# Introducing Buttercup



## irishemma (Apr 18, 2009)

Some of you may remember this lovely lady from Spids photos - she is one of Minnii's babies. She came home yesterday to live with me. She is already acting like she owns the place. She is so affectionate and purrs constantly.

Thanks Spid!


----------



## ChinaBlue (Feb 3, 2008)

She is lovely - so very pretty.


----------



## kelseye (Aug 16, 2009)

she is so cute


----------



## suzy93074 (Sep 3, 2008)

A very pretty cat!xx


----------



## sequeena (Apr 30, 2009)

She's gorgeous 
Cotton is exactly the same.
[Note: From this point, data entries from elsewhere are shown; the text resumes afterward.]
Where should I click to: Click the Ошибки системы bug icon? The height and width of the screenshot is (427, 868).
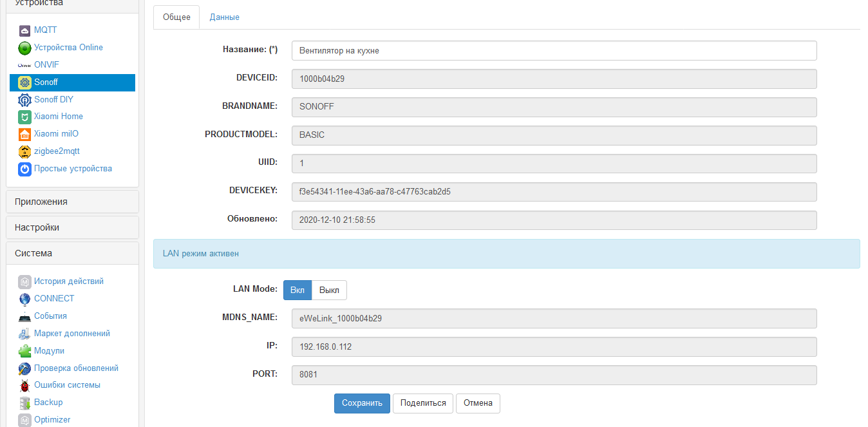coord(24,384)
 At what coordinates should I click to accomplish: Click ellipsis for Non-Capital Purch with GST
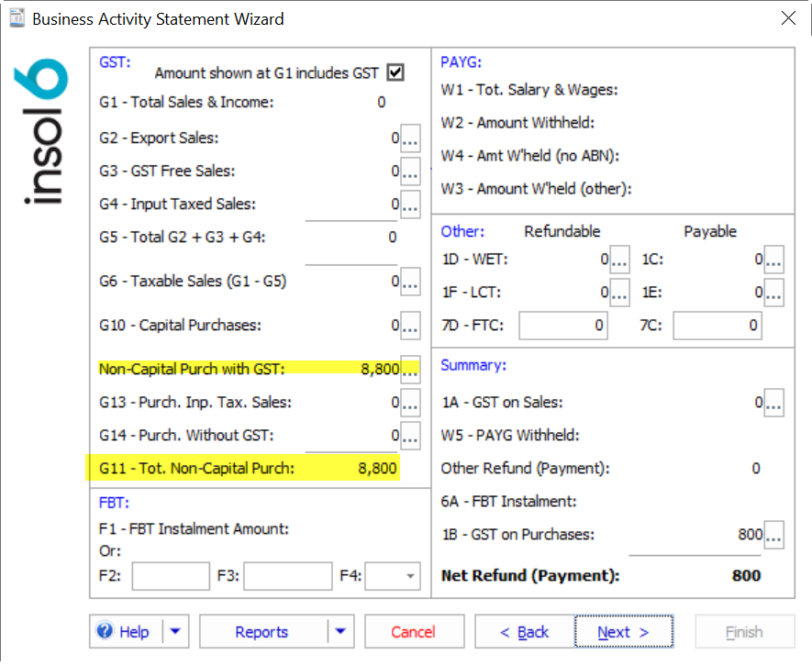pyautogui.click(x=410, y=370)
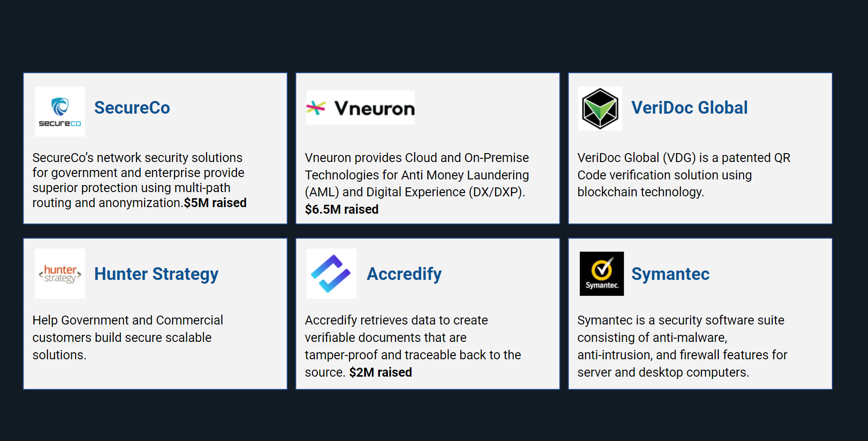Viewport: 868px width, 441px height.
Task: Click the VeriDoc QR code verification description
Action: coord(683,175)
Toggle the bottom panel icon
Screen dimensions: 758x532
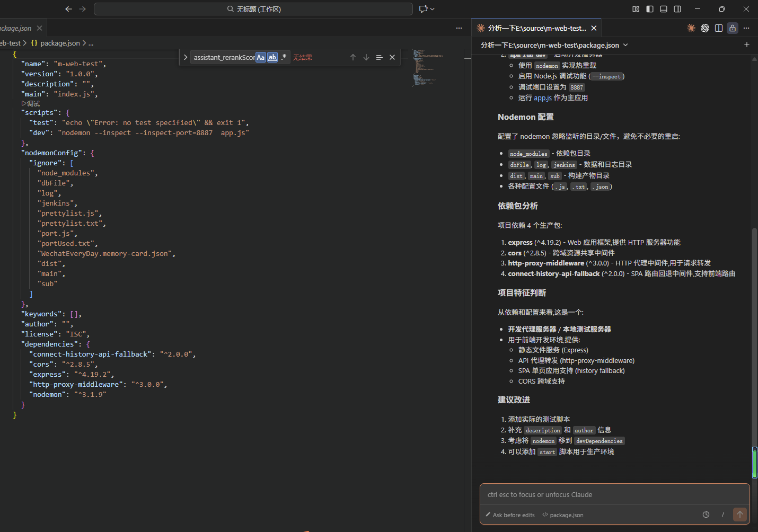point(664,8)
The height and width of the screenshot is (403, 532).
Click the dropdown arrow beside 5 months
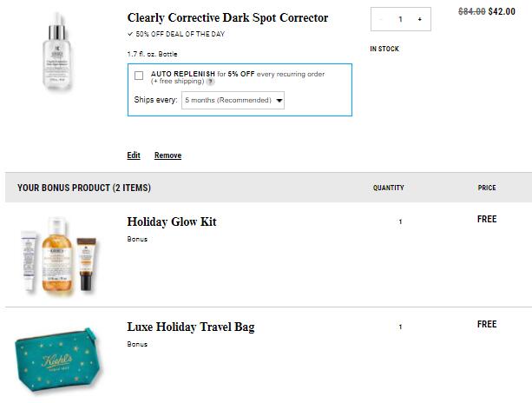pos(279,101)
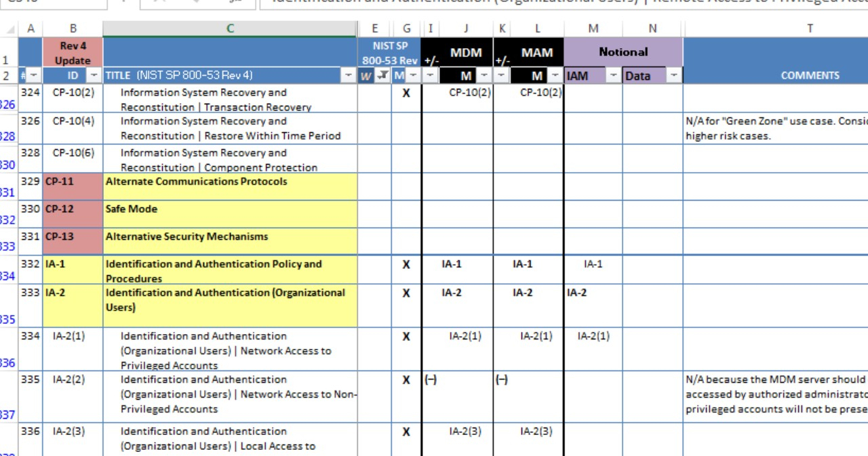Select column J header
This screenshot has width=868, height=456.
(465, 28)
Came in, made sure she was higher than the dogs and never stops purring


----------



## irishemma (Apr 18, 2009)

She has a wonderful wee nature. So friendly and relaxed. My flat feels like she should have always been here!


----------



## tylow (Feb 11, 2009)

She's adorable  But beware you will develop full blown burmania


----------



## colliemerles (Nov 2, 2007)

very very cute, i want buttercup,, , ,


----------



## FREE SPIRIT (Jul 8, 2009)

She's gorgeous....lovely pics.


----------



## ellie8024 (May 4, 2009)

she is so adoreable


----------



## spid (Nov 4, 2008)

So pleased she has settled well - it looks like she is 'owning' Byron there with that 'paw of ownership'. Enjoy her as much as we have!


----------



## irishemma (Apr 18, 2009)

I think he is pretty besotted with her too. He's had to go away to work for two weeks again and he has already phoned to check she is OK. Her favourite place yesterday was between us on the couch. Today it seems to beside me with her paws and head on me. I think I am well and truly 'owned'.


----------



## mournemaid (Aug 17, 2009)

Beautiful....a fluffy bundle of joy.


----------



## messyhearts (Feb 6, 2009)

Gorgeous little girl!


----------



## JoWDC (Jan 11, 2009)

Buttercup is looovely. :001_wub::001_wub: You are so lucky to have her.


----------



## MADCAT (Nov 21, 2008)

She is lovely, great name as well xxx


----------



## DKDREAM (Sep 15, 2008)

Awww she is totally georgous. Oh i am so jealous


----------



## irishemma (Apr 18, 2009)

In my opinion, she is the most wonderful and beautiful creature in the world.


----------